I’m writing a brief article today as a brief teaser on my StructureMap lessons learned talk for NDC 2009. One of the 3 main themes of this talk is just about how our aesthetic expectations of a framework have changed and increased over the last 5 years. As an example, StructureMap circa 2004 could only be used with copious amounts of verbose Xml and/or StructureMap attributes scattered all over the code. Personally, I would find the StructureMap of 2004 to be completely unusable and fall far short of the expectations for framework usability I have today in 2009.
I think the single biggest improvements in StructureMap usage for me personally is using the Registry DSL with Intellisense and type safety to do the configuration as opposed to copious Xml with lots of strings. The same thing applies to Fluent NHibernate’s DSL compared to the old error prone hbm.xml files.
I did quite a bit of work in server side Java in 2007 and the only thing I remember is how much I hated all the freaking Xml cruft. I don’t have anything against Xml in general, or at least for the things Xml was actually meant for in the first place, but I’m completely done with coding in Xml.
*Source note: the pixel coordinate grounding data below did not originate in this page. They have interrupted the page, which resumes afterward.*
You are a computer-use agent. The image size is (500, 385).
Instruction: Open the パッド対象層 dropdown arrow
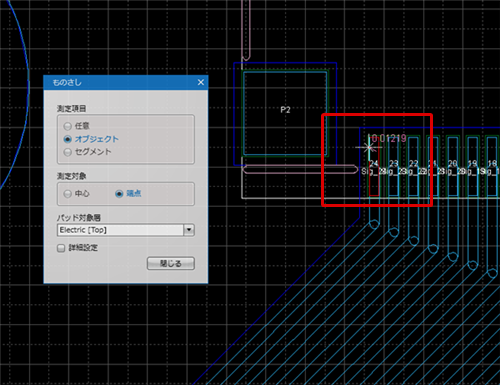pos(189,230)
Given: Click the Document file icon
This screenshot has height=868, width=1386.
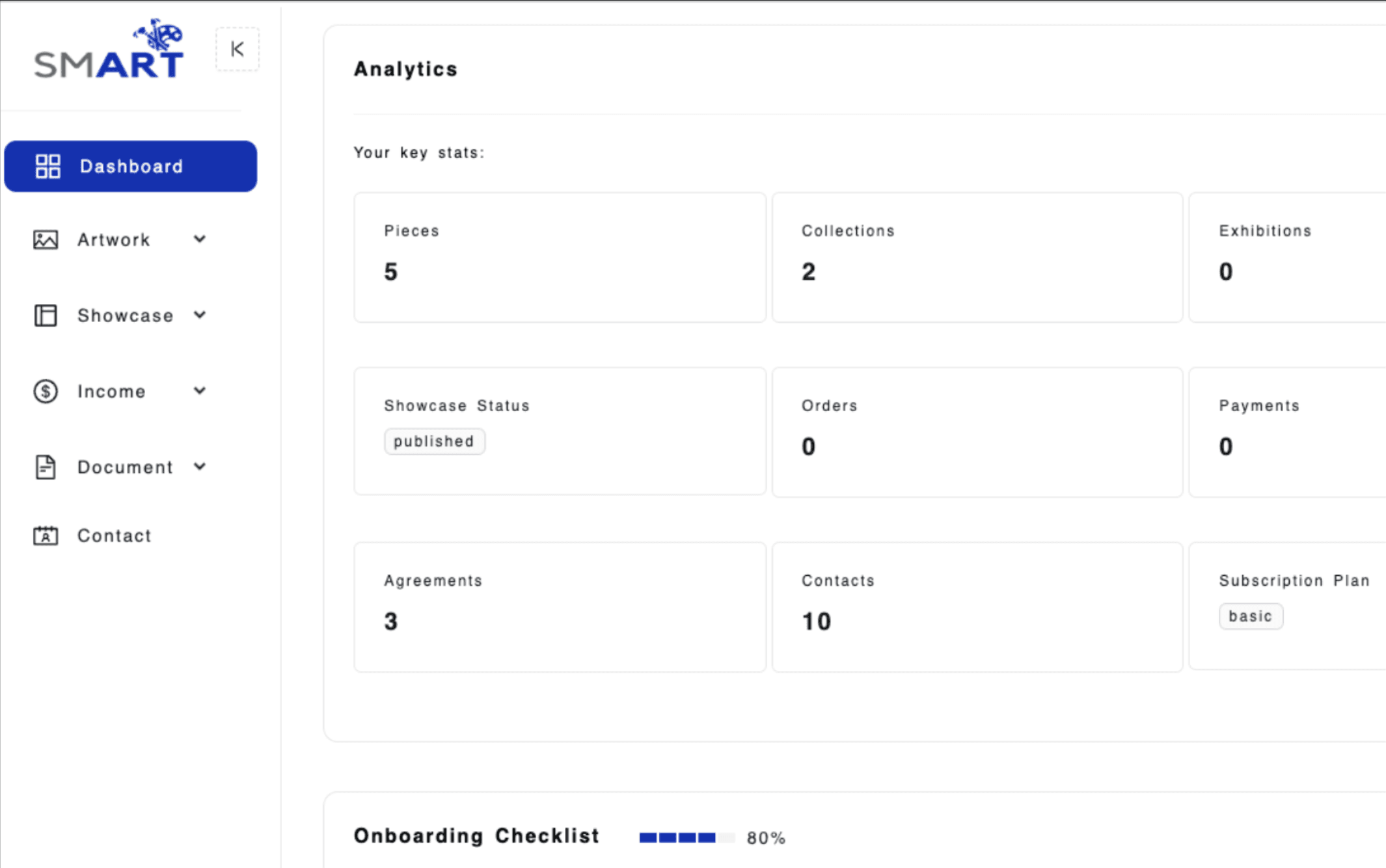Looking at the screenshot, I should tap(46, 467).
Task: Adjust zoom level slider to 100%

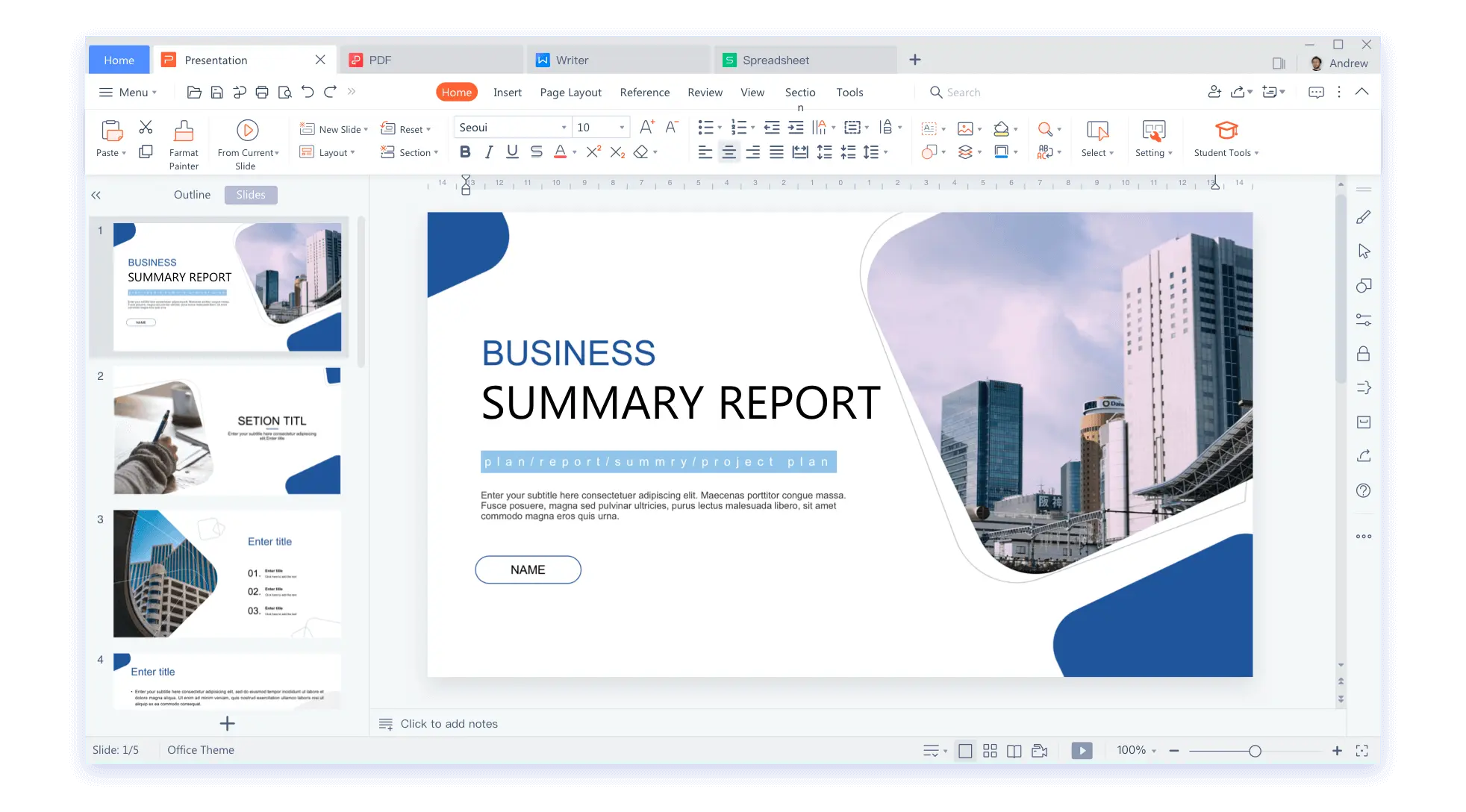Action: [1255, 750]
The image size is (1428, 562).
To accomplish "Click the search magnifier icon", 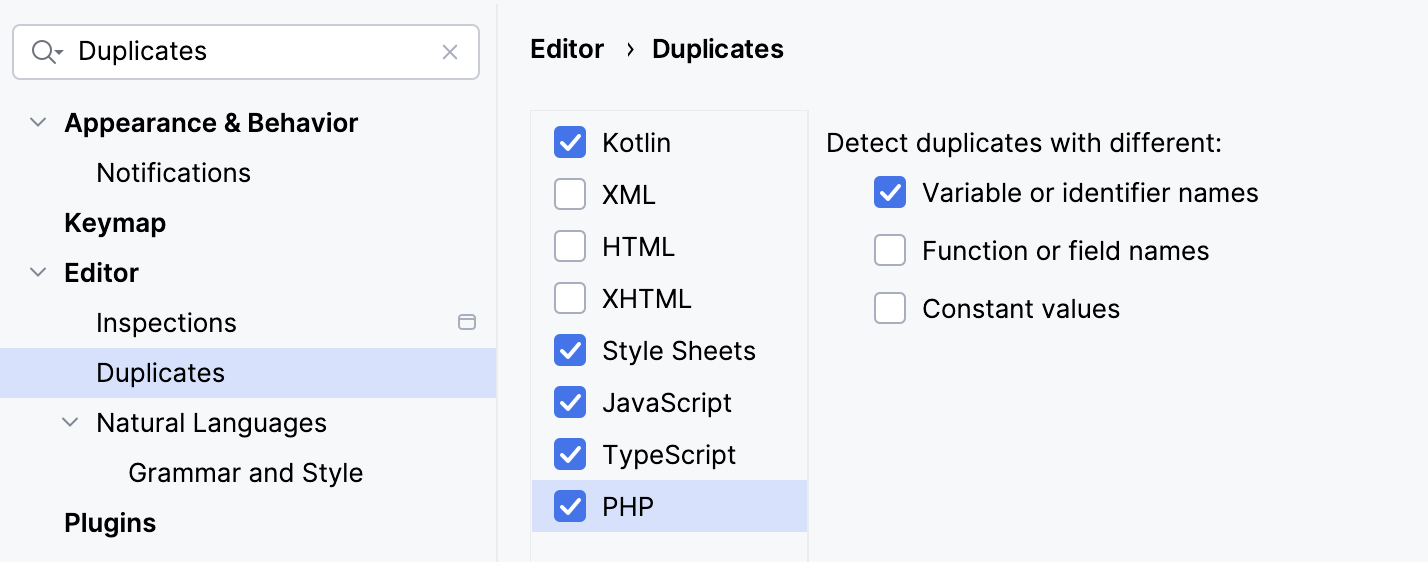I will tap(46, 52).
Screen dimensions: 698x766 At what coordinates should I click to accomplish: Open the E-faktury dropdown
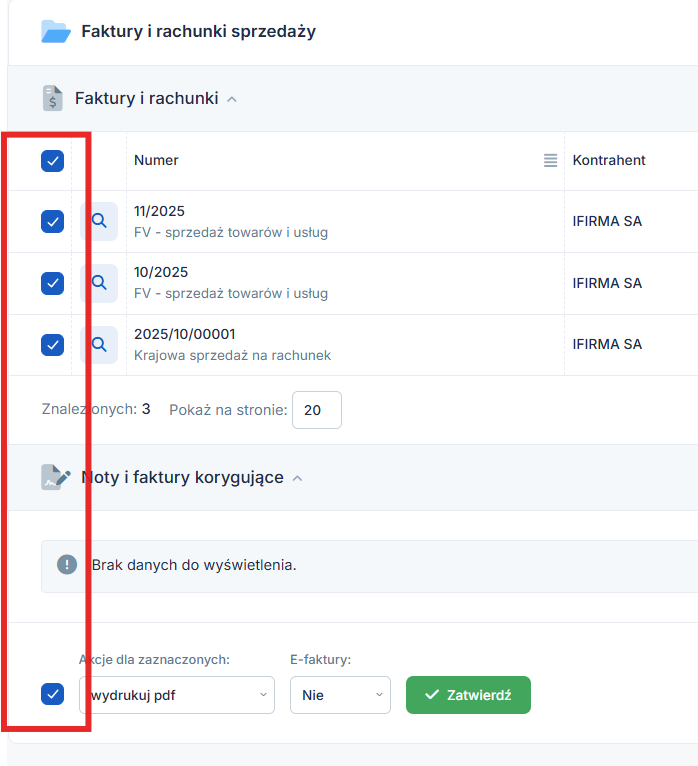coord(340,695)
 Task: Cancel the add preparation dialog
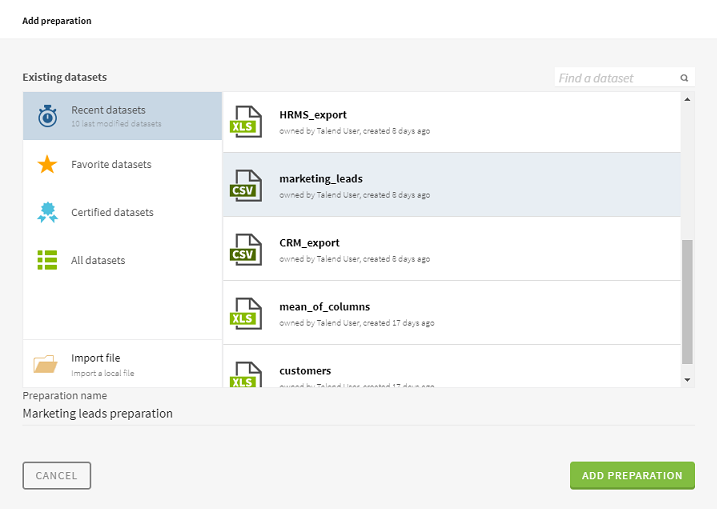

So my question to you is can we declare the mid-2000′s fling with programming by Xml files to be a dead or dying trend? Is there anyone out there that still believes in “just make it an Xml file so we can change things without compiling?” Microsoft is still churning out tools that have quite a bit of Xml heft behind them (what’s up with their love affair with Xaml?), but do you think that trend is at least waning?